■ Exercise: Reproduce exactly the entries from the "Share (1147, 1502)" line to the end. Skip all pictures.

(Records from a data source)
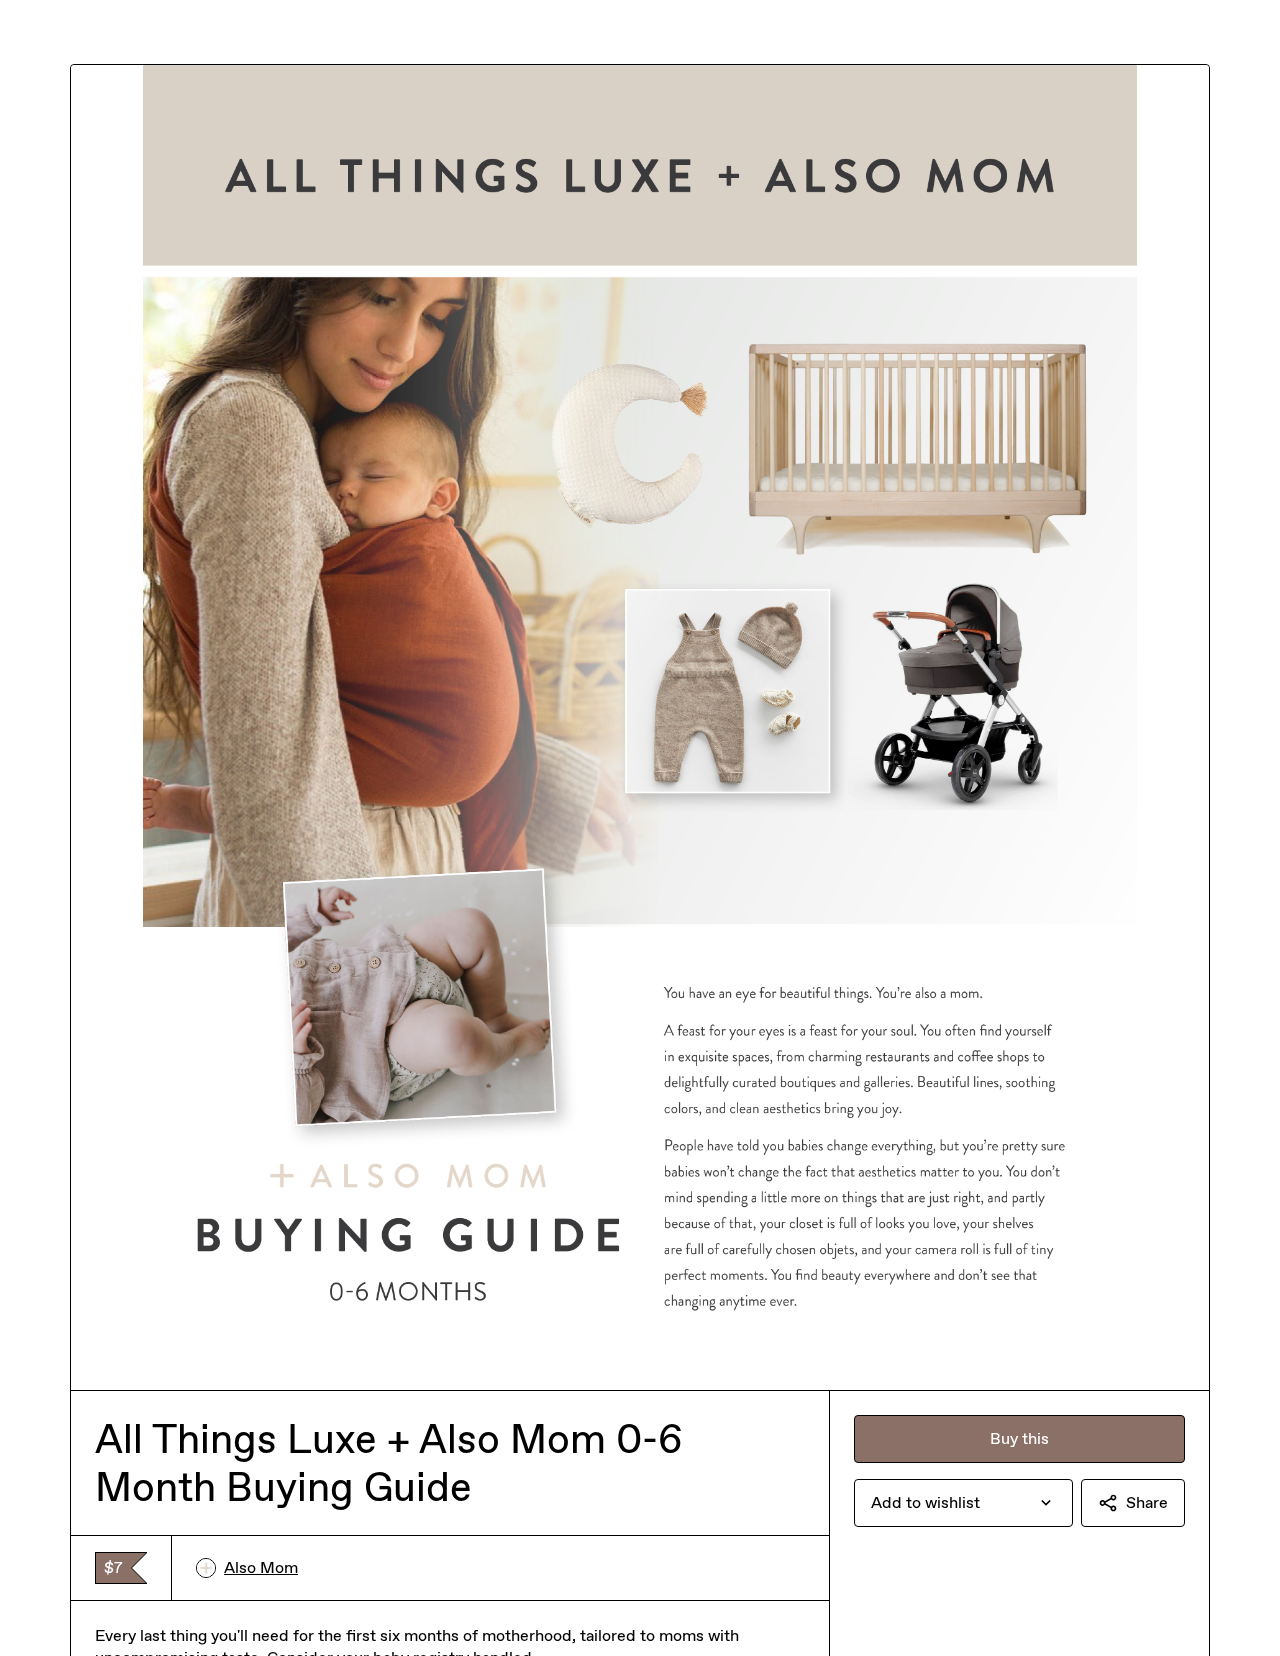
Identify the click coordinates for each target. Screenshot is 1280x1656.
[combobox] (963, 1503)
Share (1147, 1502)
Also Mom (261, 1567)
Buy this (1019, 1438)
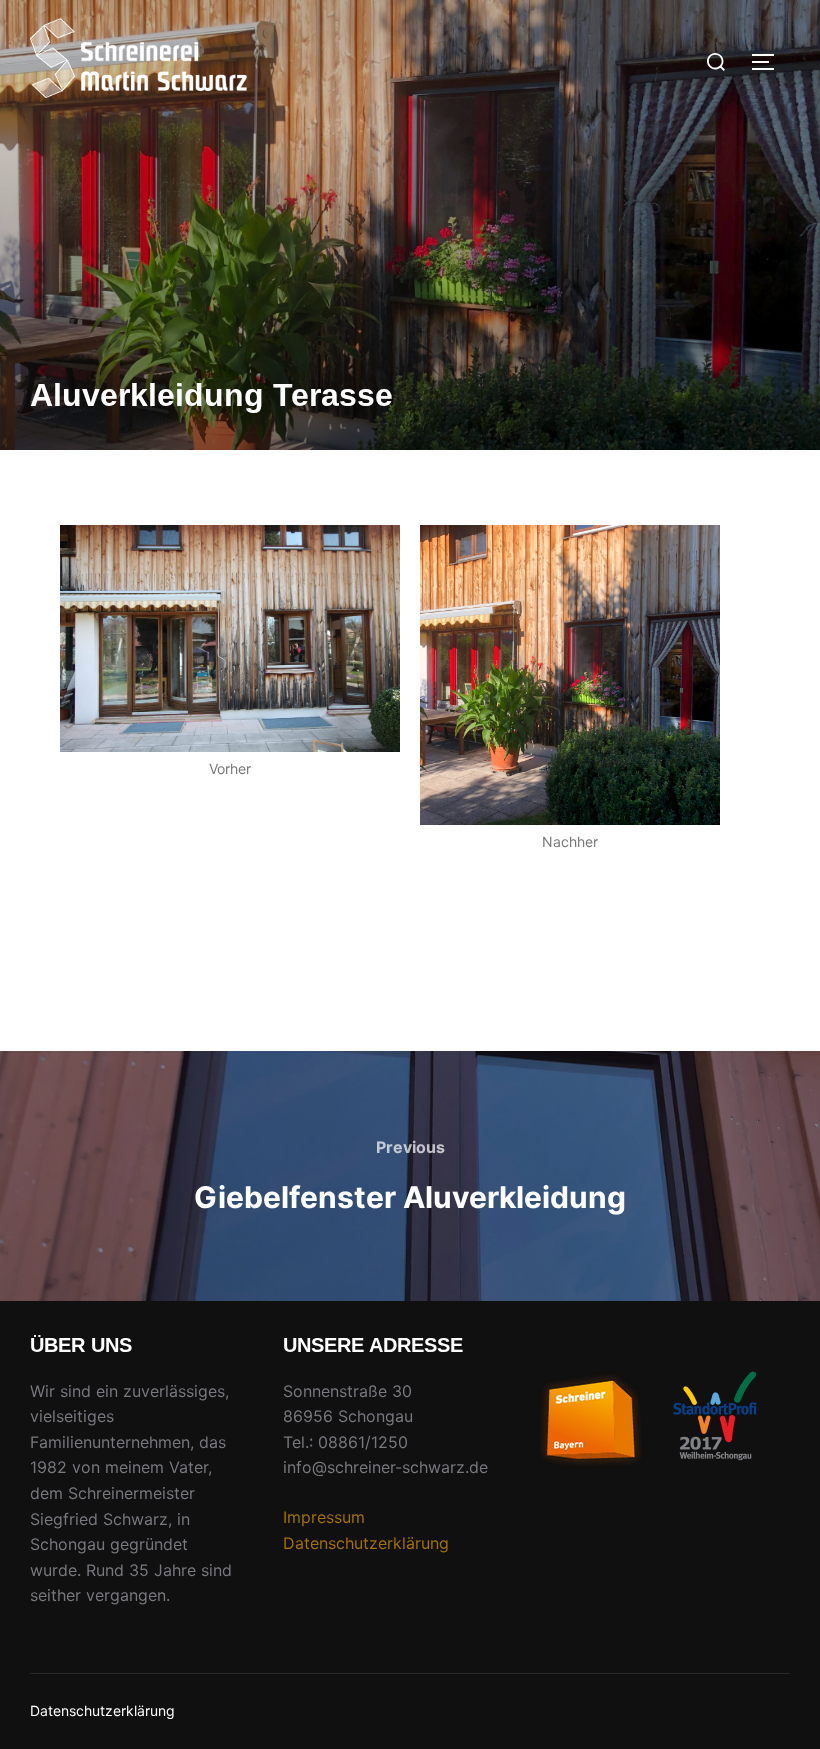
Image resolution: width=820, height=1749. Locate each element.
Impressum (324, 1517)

■ Solution for this exercise:
Share (1147, 1502)
Also Mom (261, 1567)
Buy this (1019, 1438)
Image resolution: width=820, height=1749. Locate each element.
Impressum (324, 1517)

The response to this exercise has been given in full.